Tips Wine

Power Lunch Wines

There is lunch, and then there is the power lunch. The former is the typical run-of-the-mill middle of the day meal. On a scale of just-food-to-keep-you-going to nourishing, it can consist of anything from leftovers from the night before to a seamless order or a head out of the office to a make our own salad (for half your day’s earnings) situation to a sit-down with yourself or another to wash off that morning’s word load.

The latter is a different a type of meal altogether. A power lunch takes place at a restaurant, likely expensive, because you’re on the company’s dime. It is meant to bring together a group of important work-related people around a table to discuss important business matters. The overall tone of the power lunch has to do with landing a client or a deal or selling a client or a deal or landing the sale of a client or a deal.


The food at a power lunch is elegant but efficient, meant to be a backdrop in some cases to the atmosphere and the alcohol which are there to lubricate the scene. And this is where the choice of power lunch wine comes into play.

A power lunch wine should be refreshing and not too high in alcohol – you still have to be coherent during your pitch and then head back to the office, after all. The wine you order should also be bold and yet easy to drink as a subtle reminder to everyone at that table that if you can be trusted to satisfy their palates, you can be trusted to take on that project.


Below you’ll find a list of a few of our favorite power lunch wines, from lowest alcohol content to highest. Each wine combines the right amount of taste and boldness, alcohol content and finesse. Any favorite power lunch wines of yours you want to tell us about? Let us know in the content section below.

For a deeper dive into alcohol content of all the different grapes, we love this easy to read least-to-most alcohol chart from WineFolly.


This is one of those amazing white wines that is crisp and easy to drink. Perfect for a lunch where you want to be the star, and not the gastronomy. Because riesling grapes grown in cooler climates tend to have lower alcohol, German Rieslings, like Kabinett and Spätlese, are especially ideal because they range from about 7 to 9% alcohol (on average, wines range in the 12% to 14% alcohol range). You’ll get bonus points for smartness for being able to pronounce the German wine region like a pro.

Vinho Verde

Portuguese wines have been making a showing on the global stage as of late, none more so than Vinho Verde, or “green wine.” This region is cool and wet, yielding fresh and lively wines made from a variety of grapes that all hover around the 10% alcohol mark. Some are even spritzy. This is the perfect choice for those toasting the closing of your deal or the celebrating the beginning of a fruitful business relationship.

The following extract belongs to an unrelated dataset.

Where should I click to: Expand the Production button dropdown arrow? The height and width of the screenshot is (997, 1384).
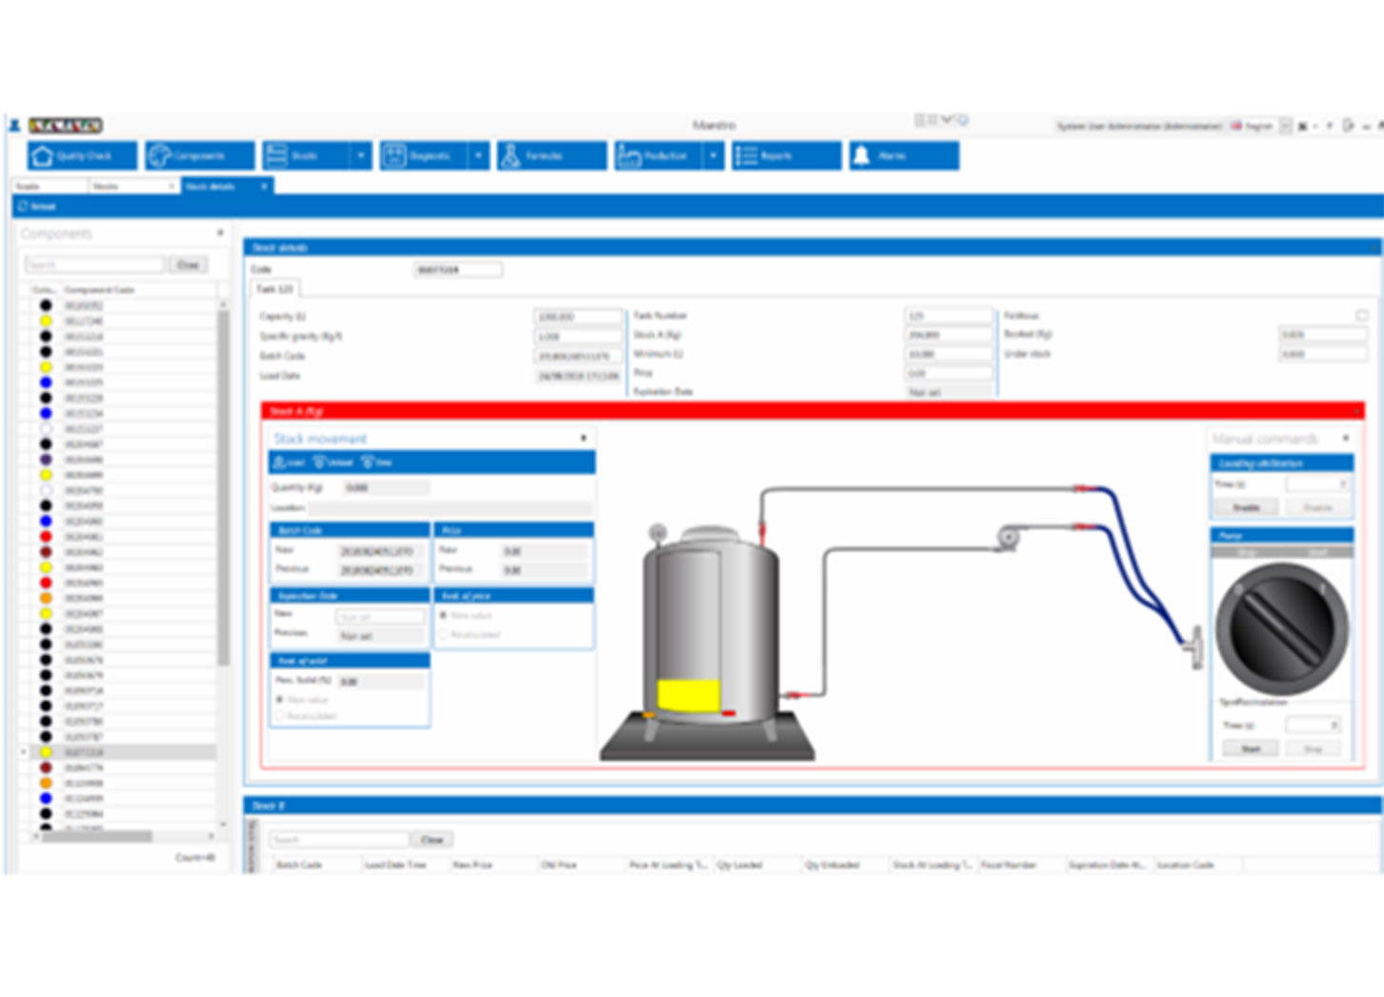713,155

At 10% to 13% alcohol, this super approachable gamay noir grape is what makes up red wines from Beaujolais. Light-bodied and fruity, this red goes well with everything and serves as the perfect backdrop to a convivial lunch gathering if you’re trying to drum up some business or just for a quick meet-and-greet. It’s a great alternative to the oh-so-common Pinot Noir and will show your lunch companions your ability to think outside the (wine) box.


The Sancerre region is located in the eastern Loire Valley in France. Its terroir encourages the sauvignon blanc grape to express itself so well. This ever popular white wine is a great lunch choice because it has a bold stoniness to it, yet it is finessed and easy going down. It’s easy to sip on while noshing and talking business and goes great with salads and chicken, so an ideal lunch companion. Usually no higher than 13% alcohol, so you can keep your wits about you while deal-making.


If it’s cooler outside, red wines can be a better choice than white. But this also means you’ll be moving into a medium alcohol range wines. So when ordering, be sure the content doesn’t exceed 13%, and drink a little extra agua to keep your center. One of our favorite lunch wines in the 13% range is the noble Nebbiolo grown in Piedmont, Italy. While it is a bolder taste than a Gamay, what it lacks for in lightness, it makes up for in classiness and earthiness. What ordering this wine conveys to your table is that you are all about quality and depth of character.